● **Stored data entries**
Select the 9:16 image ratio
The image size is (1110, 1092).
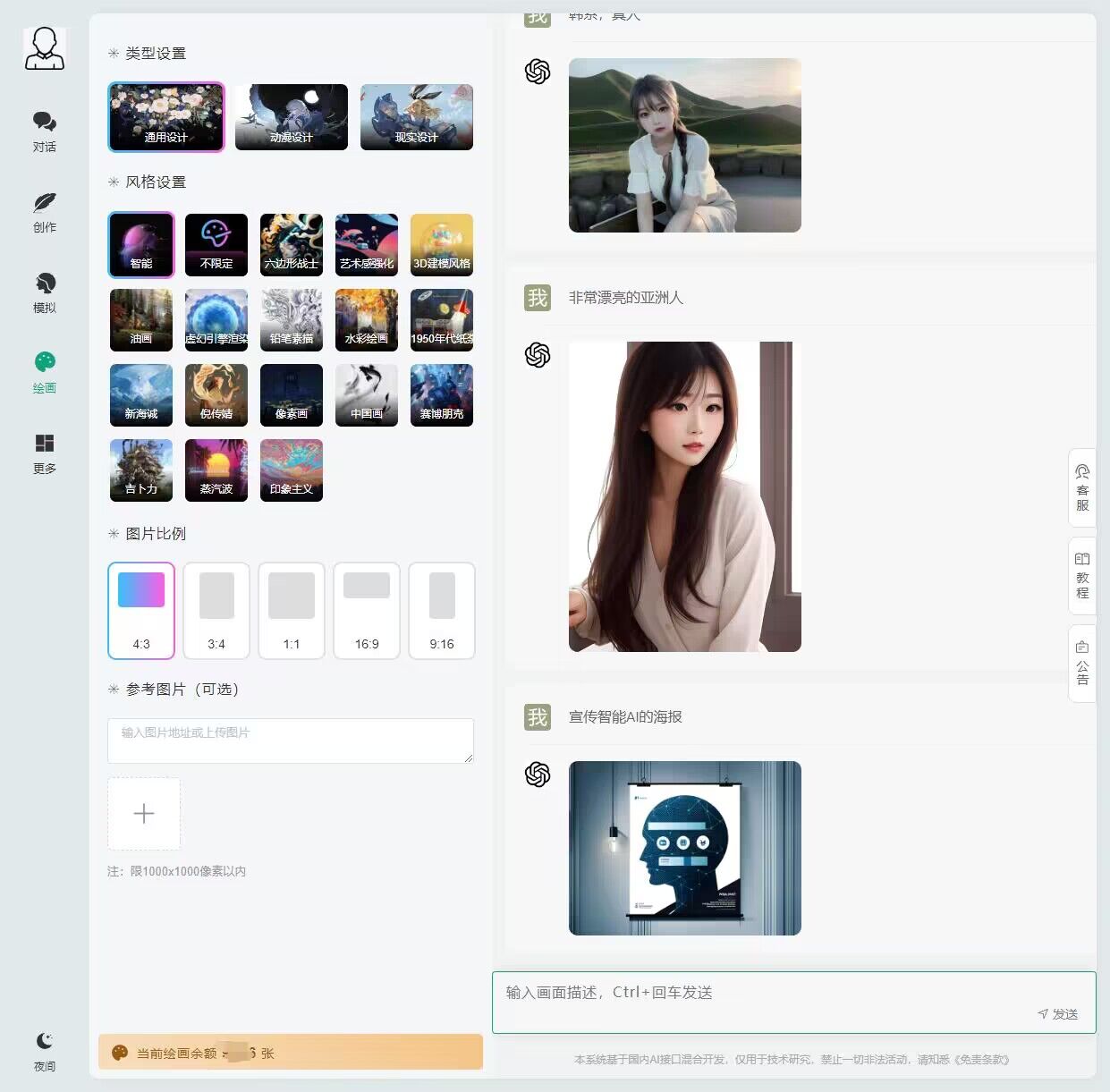(x=441, y=610)
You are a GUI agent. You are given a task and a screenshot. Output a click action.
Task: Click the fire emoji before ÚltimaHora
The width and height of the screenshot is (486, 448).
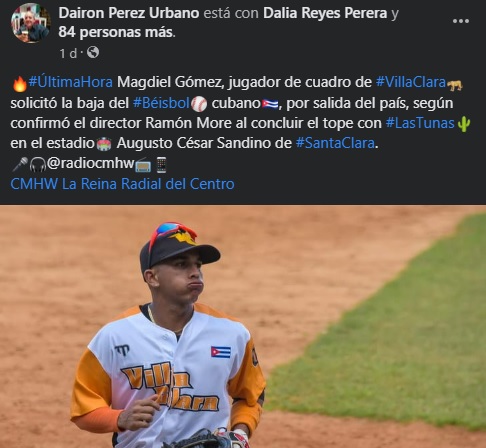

● **WHAT YOU WILL DO**
Go through the records above and copy each line where "screenshot" is found.

● **ANSWER TO THIS EXERCISE**
You are a GUI agent. You are given a task and a screenshot. Output a click action.
The width and height of the screenshot is (486, 448).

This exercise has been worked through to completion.